Şükran duyulacak her şeyi Türkiye’ye borçluyuz!..
-Türkiye sayesinde kurtulduk!..
-Türkiye sayesinde kamu maaşları ödeniyor!..
-Türkiye sayesinde yol, hastane, okul ve tabii ki cami yapılıyor!..
-Türkiye sayesinde bir Filistin değiliz!..
Peki, bu düzen ve sistem?
-O bizim suçumuz!..
Neden?
-İyi yönetemedik!..
Peki, çözümsüzlük?
-O da Rumlar’ın suçu, çözüm istemiyorlar!..
Ne kadar kolay değil mi?
Her şeyimizi Türkiye’ye borçluyuz ama geldiğimiz durumun suçlusu ya biz Kıbrıslı Türkleriz ya da Kıbrıslı Rumlar!..
Ben böyle bir ülke ve insan topluluğu bulsam değil 45 yıl, 45 bin yıl bu topraklardan kaçmam!..
Sevap hep benim günah ise bu topraklarda yaşayanların!..
Evet, bir Filistin değiliz ama bir Kıbrıs Cumhuriyeti de değiliz!..

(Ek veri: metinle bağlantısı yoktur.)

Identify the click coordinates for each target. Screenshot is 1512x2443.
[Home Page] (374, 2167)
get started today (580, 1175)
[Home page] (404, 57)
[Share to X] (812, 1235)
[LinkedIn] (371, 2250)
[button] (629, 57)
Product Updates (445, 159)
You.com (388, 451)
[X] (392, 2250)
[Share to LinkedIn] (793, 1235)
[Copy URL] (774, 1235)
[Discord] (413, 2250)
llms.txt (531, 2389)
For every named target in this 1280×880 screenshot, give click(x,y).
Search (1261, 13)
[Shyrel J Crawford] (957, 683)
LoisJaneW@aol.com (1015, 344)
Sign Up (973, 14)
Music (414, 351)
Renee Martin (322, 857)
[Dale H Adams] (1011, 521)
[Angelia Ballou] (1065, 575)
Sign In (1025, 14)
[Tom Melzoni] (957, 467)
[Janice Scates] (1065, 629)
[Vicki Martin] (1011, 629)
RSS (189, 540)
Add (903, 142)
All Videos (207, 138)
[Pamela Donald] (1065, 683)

Bunu soran veya sorgulayan yok!..
Sürekli bir şekilde kötüyü gösterip şükran pozisyonu almamızı istiyorlar!..
Kardeşim bir kere de iyiyi gösterip “Neden” diye sormamıza fırsat versenize!..
-Neden biz normal bir ülke değiliz?
-Neden Merkez Bankası Başkanı’nı biz atayamıyoruz?
-Neden GKK’nın başına kimin geçeceğine biz karar veremiyoruz?
-Neden polisimiz bize bağlı değil?
Ve çok daha fazlası...
Evet, neden hep başka bir ülke bizim kaderimize karar veriyor ve biz hep ona şükran çekiyoruz?
Bu normal bir durum mu?
Üstelik kaderimizi yazan başka bir ülke ama yaşadığımız kötü kaderin sorumlusu bizler!..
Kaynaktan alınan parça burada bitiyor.